November 30, 2022
As we head into the month of January, it is projected that we may see more colder-than-normal temperature readings here in Minnesota.
This would be truly unusual in the context of the past 30 years, 1983 to 2021, when 70% of all Januarys have brought warmer-than-normal temperatures to the state. In fact, since 1983, colder-than-normal Januarys have been quite rare, occurring only eight times on a statewide basis (1988, 1994, 1996, 1997, 2004, 2009, 2011 and 2014).
The warming signal in January for Minnesota is undeniable since 1983. Eight years brought Januarys that are among the warmest 6% in state history, including January of 2006, which was 14 degrees F above normal — a record. Some of these Januarys, though not noted for setting a lot of daily temperature records around the state, were exceptional for their persistent warmth, when 65% to 75% of all days were warmer than normal, with both warm daytime temperatures and warm nighttime temperatures (1990 and 2001). On the other hand, a group of exceptionally warm Januarys were the result of some extraordinary, record-setting warm daily temperatures that offset a few colder-than-normal days (1987, 2002 and 2012).

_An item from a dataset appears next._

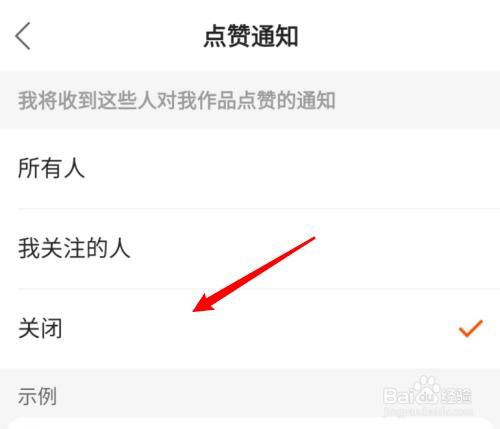Image resolution: width=500 pixels, height=429 pixels.
Task: Tap the description text about 作品点赞的通知
Action: coord(176,100)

Presence or absence of persistent snow cover is very important to the prevailing temperature patterns in January. In years of sparse or absent snow cover, there is a high probability that temperatures will be warmer than normal, as more of the sun’s energy can be absorbed by the landscape and not reflected by snow cover. Under these conditions, daytime maximum temperatures during January in Minnesota have exceeded 60 degrees (2002 and 2012). Because of the short daylength, these daytime warm periods are short-lived, sometimes lasting only an hour or two.
Prevailing wind direction during the month is also important to dictate the temperature pattern. In Januarys dominated by south winds, the atmosphere over Minnesota tends to be warmer and more humid. Under these conditions, overnight minimum temperatures remain high, sometimes staying in the 40s (2003 and 2006). On Jan. 6, 2003, with south winds, low cloud cover and high humidity, the overnight low temperature in northern Minnesota never dipped below 44 degrees (more similar to Arkansas than usual Minnesota temperatures).
Overall, the average January temperature in Minnesota has warmed between 4 and 5 degrees over the past 100 years. This is a rapid pace of chance, and a stronger temperature trend than those exhibited by states to our south.
It is not inconceivable that as this trend continues, we may one day experience more January rainfall events than snowfall events.
Seeley is an Extension professor emeritus of meteorology and climatology at the University of Minnesota.